## Exercise requirements
**1.** Reproduce the passage of the excerpt on UAE life insurance brokers that opens with the words containing "What was also" and closes with "said Leena Parwani.".
**2.** In the records, swap "Select" for "Choose" in the part running from the start of the records through the line containing "point(120,15)", leaving everything else unchanged and omitting the pictures. Return only that part.

## Excerpt provided
****
For brokers and agencies long used to getting paid upfront, the drop in income can be quite substantial. It’s not the only issue brokers are confronted with.

“As per the new regime, if for some reason the policyholder does not meet any premium payment commitments after the first year, the broker gets saddled with paying back the commission generated up to that point on the policy,” said Leena Parwani, CEO of LPH Insurance Brokers. “In a marketplace where residency permits are for two or three years on average, this requirement places an additional burden on agents.”

Stop the mis-selling
The UAE Insurance Authority first proposed an overhaul of the life insurance sector in 2016. Despite several initiatives, the life insurance category in the UAE never managed a sustained high growth trajectory.

What was also hurting its prospects were the high incidence of mis-selling of fixed-term savings products. "They typically combine a life insurance policy with an investment plan and came under fire for being expensive and inflexible, as clients are locked in for a set period and must pay the full charges associated with the product if they exit early," said Leena Parwani.

Tougher requirements

For the UAE Insurance Authority, the need to bring in the new requirements was clear cut – ensure greater transparency in policy selling, especially those related to life and term savings. Plus, it would reduce the opportunities of customers getting caught in “mis-selling” practices.
****
## Data listing
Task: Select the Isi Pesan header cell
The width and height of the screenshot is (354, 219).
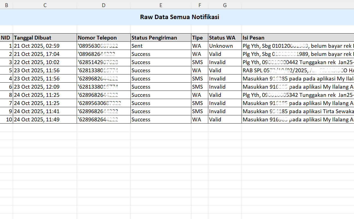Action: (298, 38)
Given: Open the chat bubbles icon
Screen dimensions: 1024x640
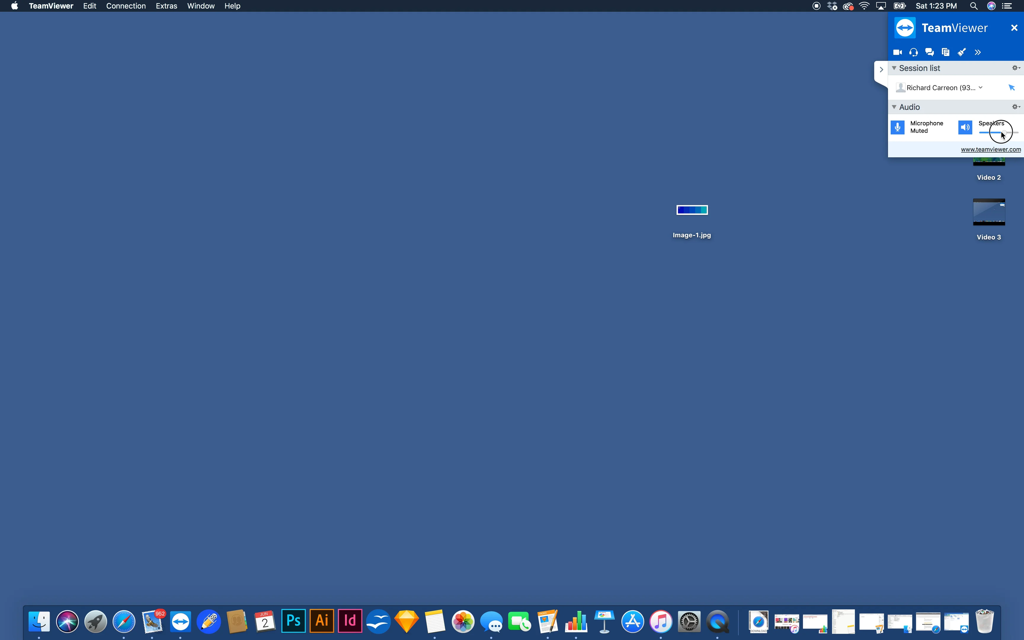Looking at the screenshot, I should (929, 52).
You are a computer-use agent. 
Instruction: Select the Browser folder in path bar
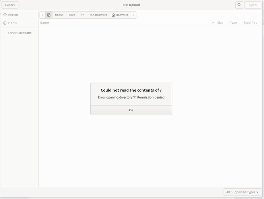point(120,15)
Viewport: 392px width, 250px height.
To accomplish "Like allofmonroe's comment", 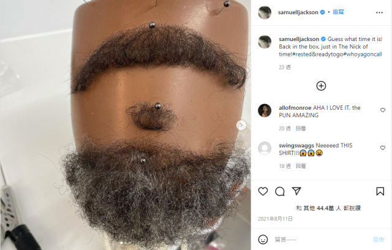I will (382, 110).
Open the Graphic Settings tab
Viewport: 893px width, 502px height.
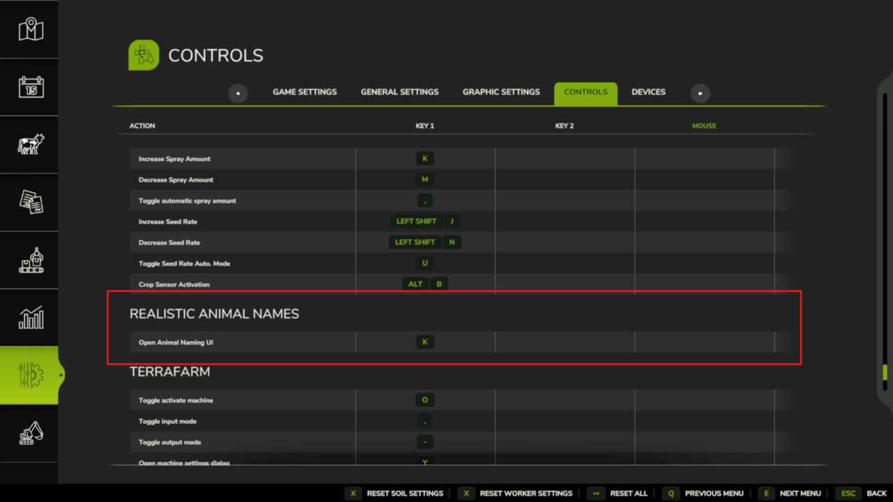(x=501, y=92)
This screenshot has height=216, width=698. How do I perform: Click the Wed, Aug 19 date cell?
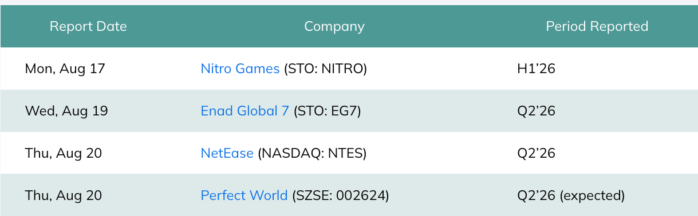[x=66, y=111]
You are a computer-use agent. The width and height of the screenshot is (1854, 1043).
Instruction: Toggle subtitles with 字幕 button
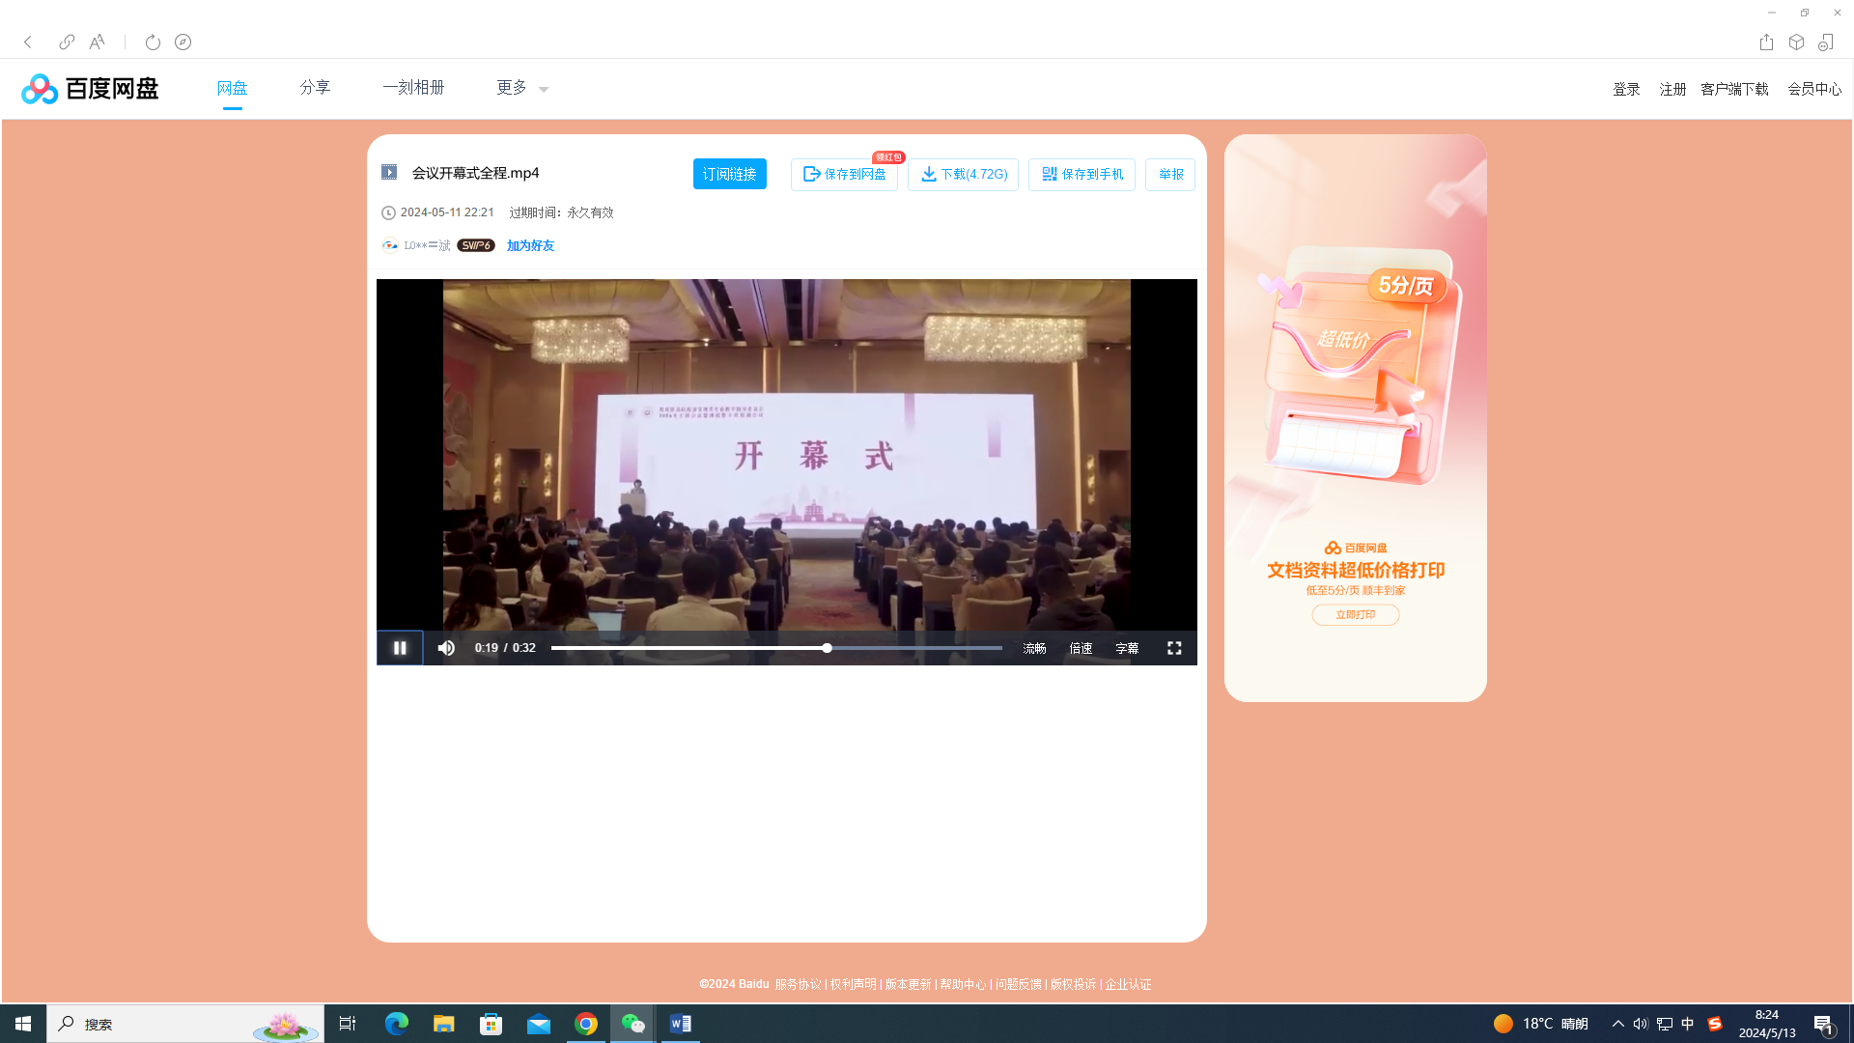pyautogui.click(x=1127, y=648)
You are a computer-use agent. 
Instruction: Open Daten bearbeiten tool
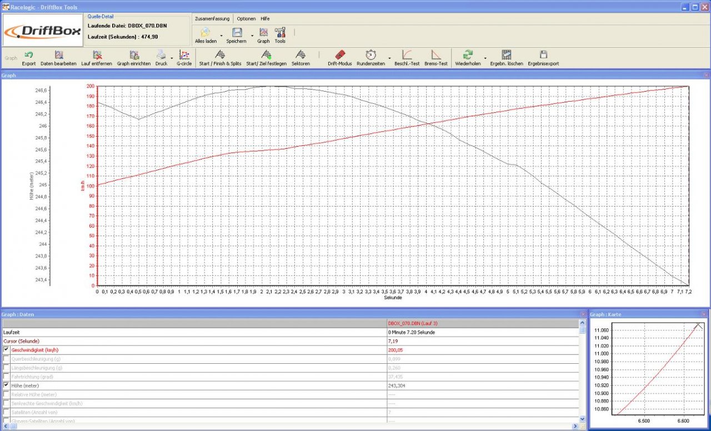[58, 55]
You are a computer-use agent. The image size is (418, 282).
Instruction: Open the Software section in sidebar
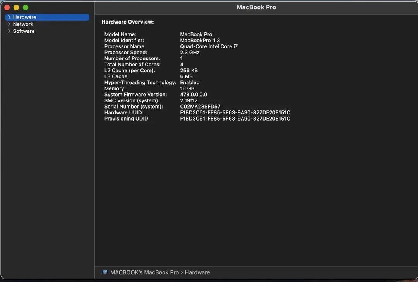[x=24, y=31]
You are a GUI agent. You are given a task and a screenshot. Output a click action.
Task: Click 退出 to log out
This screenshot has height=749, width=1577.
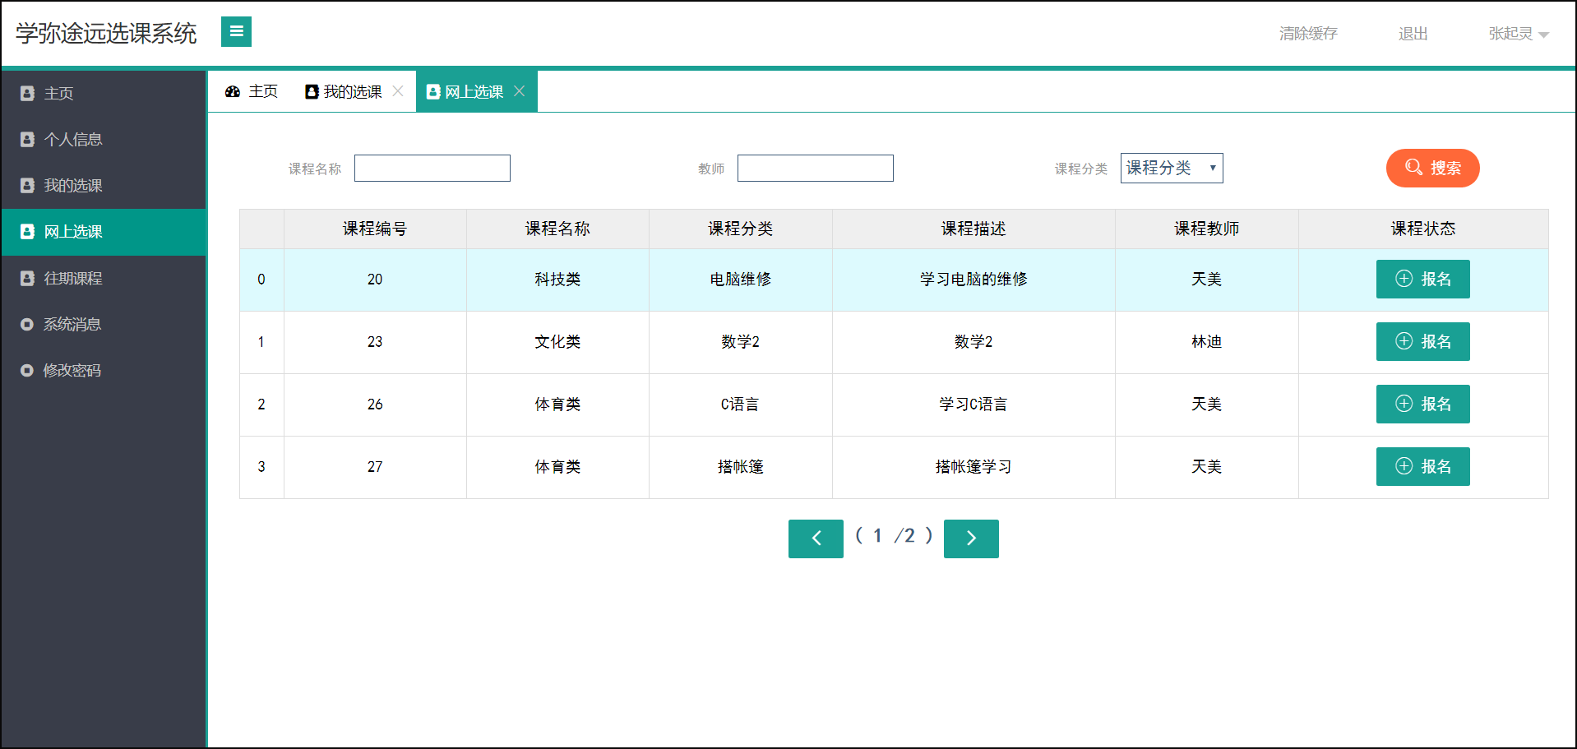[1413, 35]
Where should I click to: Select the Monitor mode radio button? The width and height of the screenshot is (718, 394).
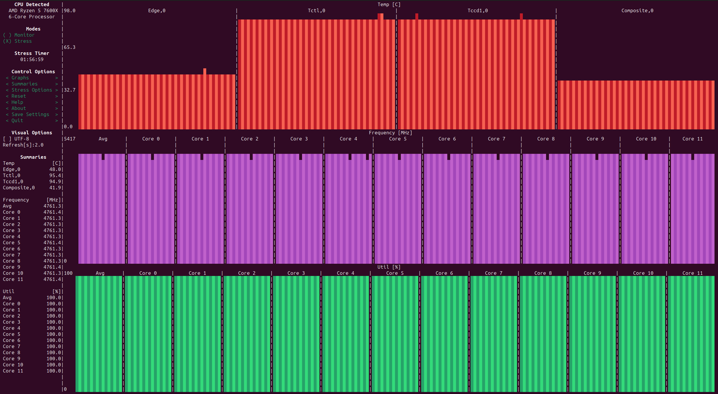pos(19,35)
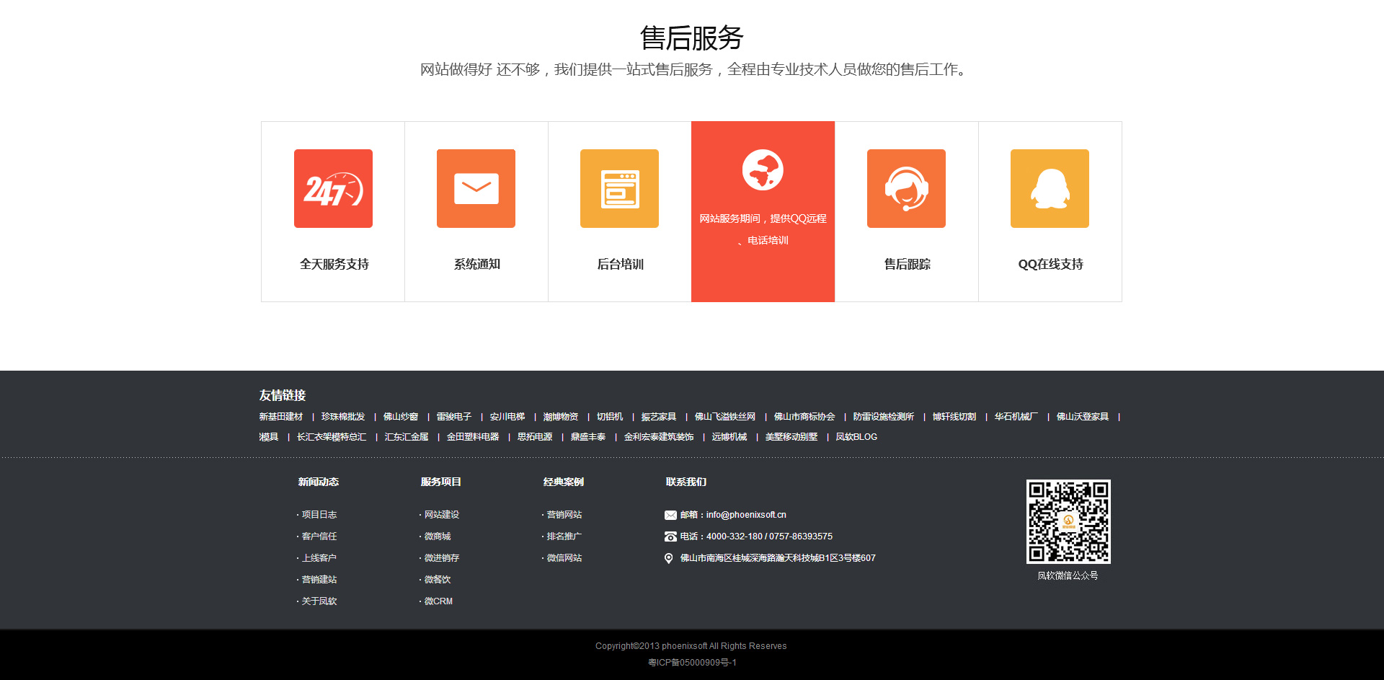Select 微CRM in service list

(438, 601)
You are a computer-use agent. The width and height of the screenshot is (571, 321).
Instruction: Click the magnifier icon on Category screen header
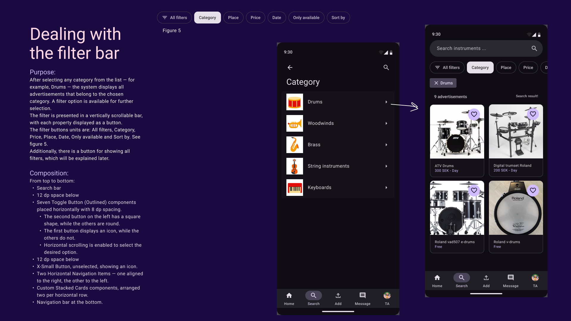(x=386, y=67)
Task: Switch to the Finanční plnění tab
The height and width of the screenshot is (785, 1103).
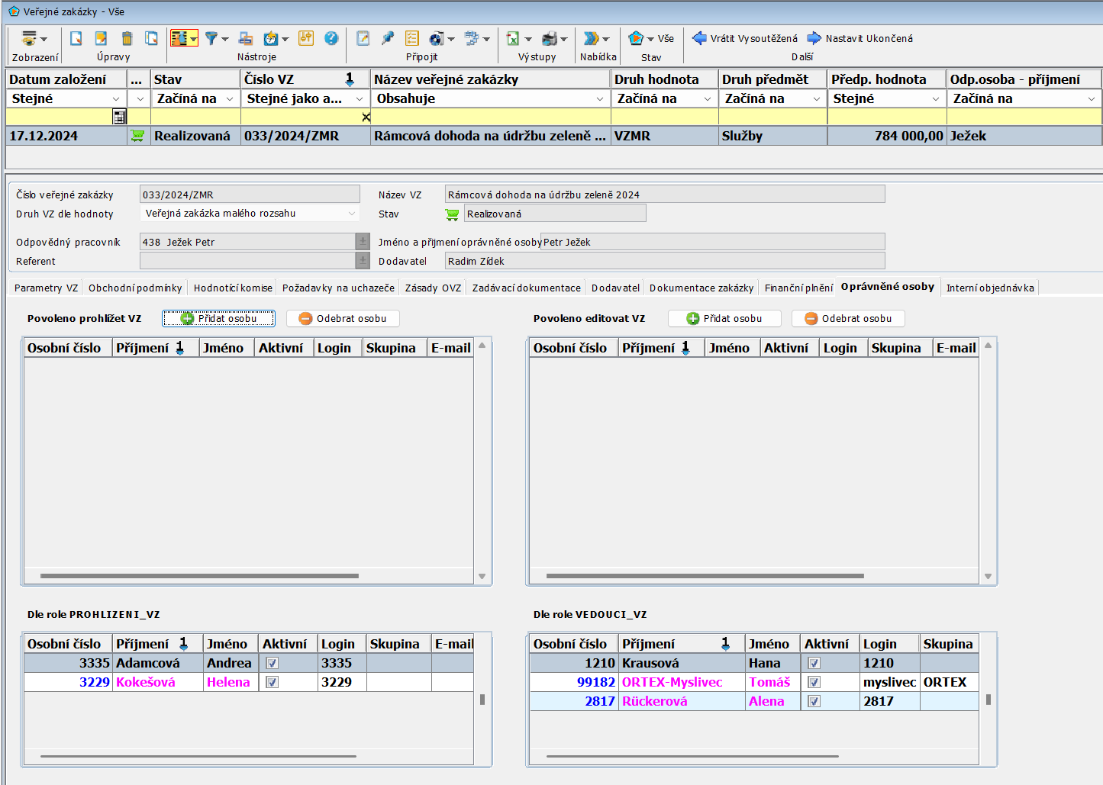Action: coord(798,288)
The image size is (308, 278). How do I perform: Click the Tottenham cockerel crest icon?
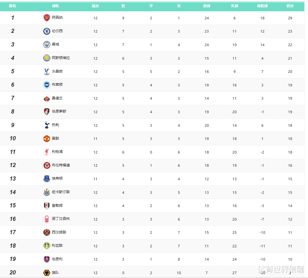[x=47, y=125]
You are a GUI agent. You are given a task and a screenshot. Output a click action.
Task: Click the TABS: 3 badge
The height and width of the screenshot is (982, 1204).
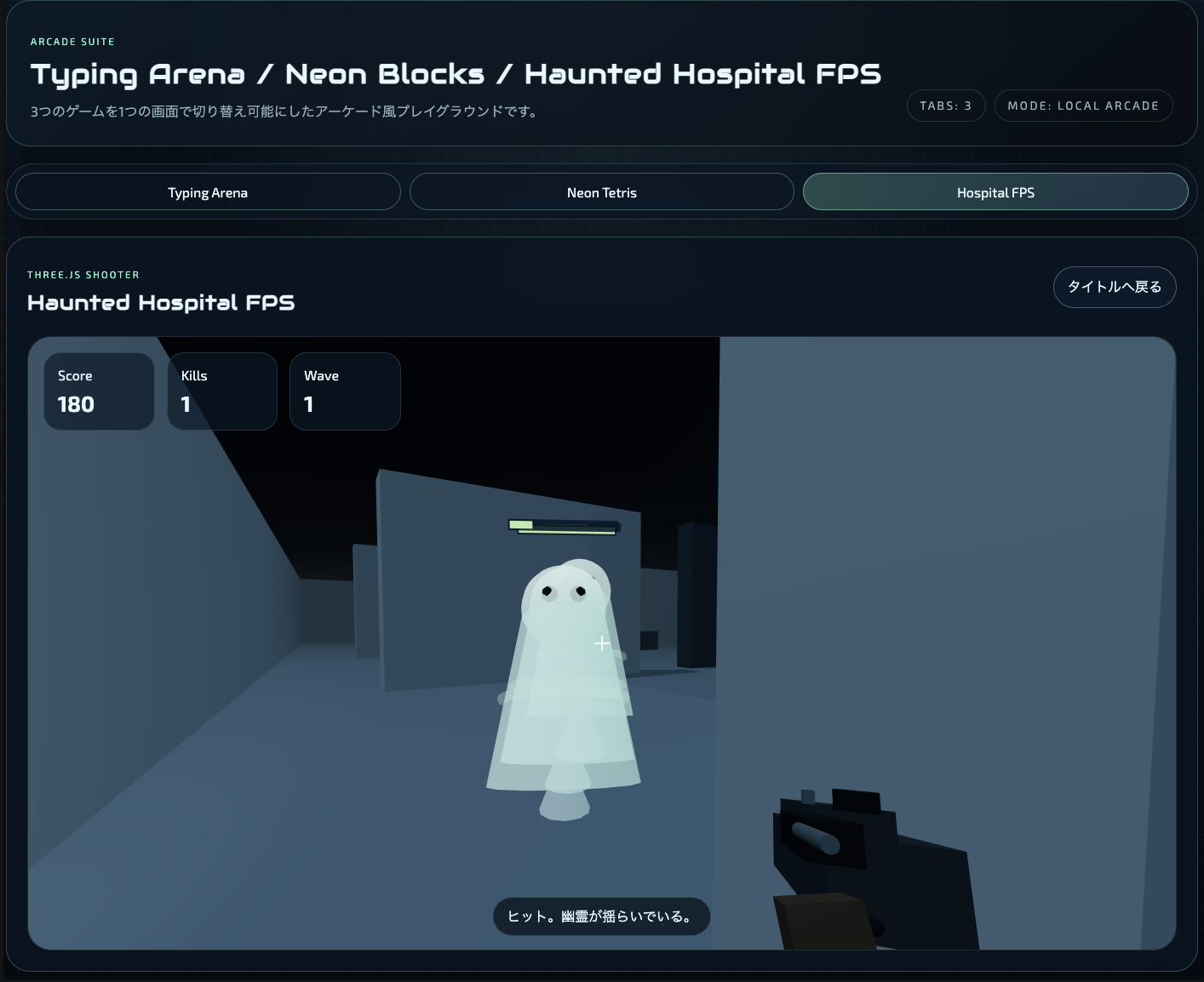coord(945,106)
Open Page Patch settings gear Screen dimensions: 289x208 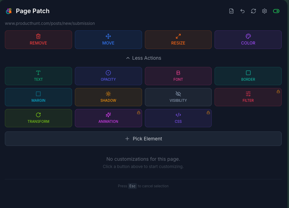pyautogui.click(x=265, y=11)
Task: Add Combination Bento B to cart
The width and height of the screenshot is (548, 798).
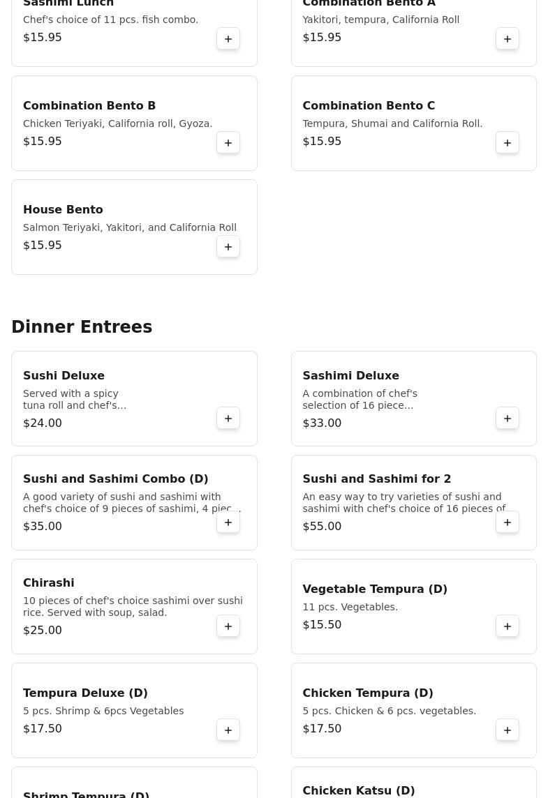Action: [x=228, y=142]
****
## The solutions
**1.**
What was also hurting its prospects were the high incidence of mis-selling of fixed-term savings products. "They typically combine a life insurance policy with an investment plan and came under fire for being expensive and inflexible, as clients are locked in for a set period and must pay the full charges associated with the product if they exit early," said Leena Parwani.

**2.**
Task: Choose the Isi Pesan header cell
The width and height of the screenshot is (354, 219).
Action: (298, 38)
Given: Open the chat bubbles icon
Screen dimensions: 1024x640
Looking at the screenshot, I should (929, 52).
You are a computer-use agent. 
Instruction: Choose the Browser folder in path bar
point(120,15)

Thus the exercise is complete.